** Problem details **
At the line containing "Подробнее (408, 604)", begin retyping, and continue word for word until the records below run out.

** Data listing **
-----

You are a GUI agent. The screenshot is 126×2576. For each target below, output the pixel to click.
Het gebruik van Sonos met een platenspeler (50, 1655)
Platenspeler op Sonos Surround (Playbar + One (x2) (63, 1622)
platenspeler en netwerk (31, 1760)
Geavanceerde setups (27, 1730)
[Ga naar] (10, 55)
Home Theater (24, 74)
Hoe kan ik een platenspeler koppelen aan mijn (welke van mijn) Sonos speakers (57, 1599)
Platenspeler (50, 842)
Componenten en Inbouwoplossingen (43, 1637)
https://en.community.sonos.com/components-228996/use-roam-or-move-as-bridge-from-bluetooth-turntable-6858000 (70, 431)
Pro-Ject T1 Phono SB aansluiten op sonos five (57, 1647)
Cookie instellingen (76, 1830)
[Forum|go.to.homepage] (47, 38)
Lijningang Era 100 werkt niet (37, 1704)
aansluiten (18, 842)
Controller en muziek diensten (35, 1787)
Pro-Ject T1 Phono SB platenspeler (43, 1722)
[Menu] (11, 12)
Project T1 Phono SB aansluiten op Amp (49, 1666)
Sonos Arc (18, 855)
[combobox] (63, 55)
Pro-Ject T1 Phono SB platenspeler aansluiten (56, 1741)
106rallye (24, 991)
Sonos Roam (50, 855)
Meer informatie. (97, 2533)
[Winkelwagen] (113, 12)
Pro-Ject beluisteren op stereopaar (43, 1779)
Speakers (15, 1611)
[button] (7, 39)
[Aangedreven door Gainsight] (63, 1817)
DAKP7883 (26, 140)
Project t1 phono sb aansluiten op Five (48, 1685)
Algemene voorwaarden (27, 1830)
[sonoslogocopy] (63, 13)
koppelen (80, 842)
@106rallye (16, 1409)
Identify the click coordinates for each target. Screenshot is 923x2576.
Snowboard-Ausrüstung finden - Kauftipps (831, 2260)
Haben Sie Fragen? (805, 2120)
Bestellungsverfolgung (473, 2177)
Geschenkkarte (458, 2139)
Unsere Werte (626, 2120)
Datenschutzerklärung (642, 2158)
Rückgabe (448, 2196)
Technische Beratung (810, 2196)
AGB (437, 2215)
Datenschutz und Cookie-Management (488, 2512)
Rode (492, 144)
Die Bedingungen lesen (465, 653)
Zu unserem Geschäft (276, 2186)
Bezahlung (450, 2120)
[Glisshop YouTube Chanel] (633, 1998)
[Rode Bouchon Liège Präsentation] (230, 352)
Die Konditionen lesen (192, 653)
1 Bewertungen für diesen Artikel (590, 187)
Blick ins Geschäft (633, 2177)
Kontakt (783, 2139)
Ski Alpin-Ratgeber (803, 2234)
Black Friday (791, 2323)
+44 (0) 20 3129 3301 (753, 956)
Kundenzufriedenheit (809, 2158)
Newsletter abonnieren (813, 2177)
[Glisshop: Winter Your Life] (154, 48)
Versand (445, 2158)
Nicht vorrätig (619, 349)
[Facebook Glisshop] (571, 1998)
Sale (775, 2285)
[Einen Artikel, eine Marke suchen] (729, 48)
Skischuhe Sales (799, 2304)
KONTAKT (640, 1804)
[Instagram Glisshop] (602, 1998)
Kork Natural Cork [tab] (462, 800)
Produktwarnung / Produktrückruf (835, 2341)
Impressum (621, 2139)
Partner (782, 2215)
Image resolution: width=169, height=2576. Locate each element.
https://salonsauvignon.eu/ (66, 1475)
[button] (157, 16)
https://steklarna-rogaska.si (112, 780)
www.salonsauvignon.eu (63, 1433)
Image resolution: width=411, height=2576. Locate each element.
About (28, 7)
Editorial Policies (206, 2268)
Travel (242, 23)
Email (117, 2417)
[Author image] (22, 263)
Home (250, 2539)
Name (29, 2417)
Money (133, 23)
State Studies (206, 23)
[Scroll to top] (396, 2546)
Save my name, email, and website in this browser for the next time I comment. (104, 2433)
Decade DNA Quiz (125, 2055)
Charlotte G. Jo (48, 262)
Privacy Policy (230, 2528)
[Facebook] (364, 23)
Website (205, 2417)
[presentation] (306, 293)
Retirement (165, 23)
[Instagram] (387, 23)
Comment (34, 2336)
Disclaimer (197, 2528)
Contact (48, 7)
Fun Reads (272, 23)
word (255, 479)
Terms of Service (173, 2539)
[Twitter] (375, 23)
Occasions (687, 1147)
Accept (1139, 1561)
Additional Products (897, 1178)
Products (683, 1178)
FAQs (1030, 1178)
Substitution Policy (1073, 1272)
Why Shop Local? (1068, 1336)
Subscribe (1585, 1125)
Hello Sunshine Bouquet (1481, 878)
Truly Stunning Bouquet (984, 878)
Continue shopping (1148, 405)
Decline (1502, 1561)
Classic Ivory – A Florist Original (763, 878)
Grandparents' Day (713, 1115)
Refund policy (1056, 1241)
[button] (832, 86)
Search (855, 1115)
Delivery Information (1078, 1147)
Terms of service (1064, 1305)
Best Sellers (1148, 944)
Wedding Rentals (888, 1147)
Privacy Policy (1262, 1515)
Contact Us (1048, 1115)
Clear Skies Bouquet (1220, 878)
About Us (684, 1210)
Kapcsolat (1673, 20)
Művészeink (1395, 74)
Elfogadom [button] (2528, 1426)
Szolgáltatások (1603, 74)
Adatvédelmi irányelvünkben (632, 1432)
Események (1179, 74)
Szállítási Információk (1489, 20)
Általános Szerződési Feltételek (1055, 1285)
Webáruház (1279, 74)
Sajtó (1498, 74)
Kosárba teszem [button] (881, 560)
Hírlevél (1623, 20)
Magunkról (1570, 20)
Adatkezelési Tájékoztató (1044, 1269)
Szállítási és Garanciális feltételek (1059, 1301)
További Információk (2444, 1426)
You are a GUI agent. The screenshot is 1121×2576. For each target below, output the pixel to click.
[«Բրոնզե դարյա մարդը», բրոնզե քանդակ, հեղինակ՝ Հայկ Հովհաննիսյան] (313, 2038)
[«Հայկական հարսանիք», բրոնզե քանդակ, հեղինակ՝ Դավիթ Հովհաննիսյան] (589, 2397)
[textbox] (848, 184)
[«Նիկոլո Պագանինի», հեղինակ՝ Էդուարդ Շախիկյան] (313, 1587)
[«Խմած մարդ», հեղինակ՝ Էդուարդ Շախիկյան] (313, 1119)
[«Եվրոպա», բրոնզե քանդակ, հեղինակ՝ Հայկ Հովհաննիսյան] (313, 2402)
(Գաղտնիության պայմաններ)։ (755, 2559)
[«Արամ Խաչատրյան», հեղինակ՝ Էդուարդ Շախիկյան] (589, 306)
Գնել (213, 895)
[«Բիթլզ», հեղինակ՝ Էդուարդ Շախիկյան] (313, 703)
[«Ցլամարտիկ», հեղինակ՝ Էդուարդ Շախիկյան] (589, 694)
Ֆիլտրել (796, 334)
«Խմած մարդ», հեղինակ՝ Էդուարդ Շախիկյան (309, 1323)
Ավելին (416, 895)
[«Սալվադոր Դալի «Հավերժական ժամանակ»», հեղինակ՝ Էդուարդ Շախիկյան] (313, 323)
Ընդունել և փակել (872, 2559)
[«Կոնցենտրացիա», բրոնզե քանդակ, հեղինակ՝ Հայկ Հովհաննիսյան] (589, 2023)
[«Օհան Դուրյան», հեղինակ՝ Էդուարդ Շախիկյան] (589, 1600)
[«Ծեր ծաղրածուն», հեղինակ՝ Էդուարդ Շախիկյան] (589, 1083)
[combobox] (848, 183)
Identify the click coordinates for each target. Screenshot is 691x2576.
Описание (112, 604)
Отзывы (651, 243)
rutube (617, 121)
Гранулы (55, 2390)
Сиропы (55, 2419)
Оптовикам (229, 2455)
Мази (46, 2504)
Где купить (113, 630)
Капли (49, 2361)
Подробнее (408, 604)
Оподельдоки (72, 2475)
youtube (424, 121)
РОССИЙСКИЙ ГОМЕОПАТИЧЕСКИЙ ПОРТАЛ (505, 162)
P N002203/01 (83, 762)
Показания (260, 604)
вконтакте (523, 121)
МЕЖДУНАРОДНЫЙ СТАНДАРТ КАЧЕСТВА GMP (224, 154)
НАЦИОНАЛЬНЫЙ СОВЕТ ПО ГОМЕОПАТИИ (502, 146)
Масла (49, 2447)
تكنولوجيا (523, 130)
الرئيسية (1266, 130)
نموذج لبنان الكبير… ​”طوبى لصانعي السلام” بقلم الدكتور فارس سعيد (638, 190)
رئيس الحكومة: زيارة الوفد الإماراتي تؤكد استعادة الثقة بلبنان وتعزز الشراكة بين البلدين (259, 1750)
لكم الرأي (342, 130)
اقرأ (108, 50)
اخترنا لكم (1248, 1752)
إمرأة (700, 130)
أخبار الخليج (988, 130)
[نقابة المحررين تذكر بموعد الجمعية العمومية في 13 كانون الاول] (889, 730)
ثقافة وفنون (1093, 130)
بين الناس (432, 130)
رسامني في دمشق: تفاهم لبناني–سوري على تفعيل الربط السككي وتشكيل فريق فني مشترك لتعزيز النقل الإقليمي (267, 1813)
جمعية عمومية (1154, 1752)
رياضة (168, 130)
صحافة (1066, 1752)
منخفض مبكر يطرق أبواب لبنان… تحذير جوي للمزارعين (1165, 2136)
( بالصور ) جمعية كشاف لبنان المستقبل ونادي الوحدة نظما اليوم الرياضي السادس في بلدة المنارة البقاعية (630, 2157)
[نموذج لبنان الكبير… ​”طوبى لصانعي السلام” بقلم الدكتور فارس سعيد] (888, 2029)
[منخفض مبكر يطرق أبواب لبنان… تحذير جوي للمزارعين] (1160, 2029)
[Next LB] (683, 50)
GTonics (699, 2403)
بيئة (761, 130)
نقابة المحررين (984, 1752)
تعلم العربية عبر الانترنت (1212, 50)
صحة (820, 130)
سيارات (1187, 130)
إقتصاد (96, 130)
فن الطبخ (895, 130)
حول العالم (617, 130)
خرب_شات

-----

** Problem solution **
Подробнее (408, 604)
Оподельдоки (72, 2475)
youtube (424, 121)
РОССИЙСКИЙ ГОМЕОПАТИЧЕСКИЙ ПОРТАЛ (505, 162)
P N002203/01 (83, 762)
Показания (260, 604)
вконтакте (523, 121)
МЕЖДУНАРОДНЫЙ СТАНДАРТ КАЧЕСТВА GMP (224, 154)
НАЦИОНАЛЬНЫЙ СОВЕТ ПО ГОМЕОПАТИИ (502, 146)
Масла (49, 2447)
تكنولوجيا (523, 130)
الرئيسية (1266, 130)
نموذج لبنان الكبير… ​”طوبى لصانعي السلام” بقلم الدكتور فارس سعيد (638, 190)
رئيس الحكومة: زيارة الوفد الإماراتي تؤكد استعادة الثقة بلبنان وتعزز الشراكة بين البلدين (259, 1750)
لكم الرأي (342, 130)
اقرأ (108, 50)
اخترنا لكم (1248, 1752)
إمرأة (700, 130)
أخبار الخليج (988, 130)
[نقابة المحررين تذكر بموعد الجمعية العمومية في 13 كانون الاول] (889, 730)
ثقافة وفنون (1093, 130)
بين الناس (432, 130)
رسامني في دمشق: تفاهم لبناني–سوري على تفعيل الربط السككي وتشكيل فريق فني مشترك لتعزيز النقل الإقليمي (267, 1813)
جمعية عمومية (1154, 1752)
رياضة (168, 130)
صحافة (1066, 1752)
منخفض مبكر يطرق أبواب لبنان… تحذير جوي للمزارعين (1165, 2136)
( بالصور ) جمعية كشاف لبنان المستقبل ونادي الوحدة نظما اليوم الرياضي السادس في بلدة المنارة البقاعية (630, 2157)
[نموذج لبنان الكبير… ​”طوبى لصانعي السلام” بقلم الدكتور فارس سعيد] (888, 2029)
[منخفض مبكر يطرق أبواب لبنان… تحذير جوي للمزارعين] (1160, 2029)
[Next LB] (683, 50)
GTonics (699, 2403)
بيئة (761, 130)
نقابة المحررين (984, 1752)
تعلم العربية عبر الانترنت (1212, 50)
صحة (820, 130)
سيارات (1187, 130)
إقتصاد (96, 130)
فن الطبخ (895, 130)
حول العالم (617, 130)
خرب_شات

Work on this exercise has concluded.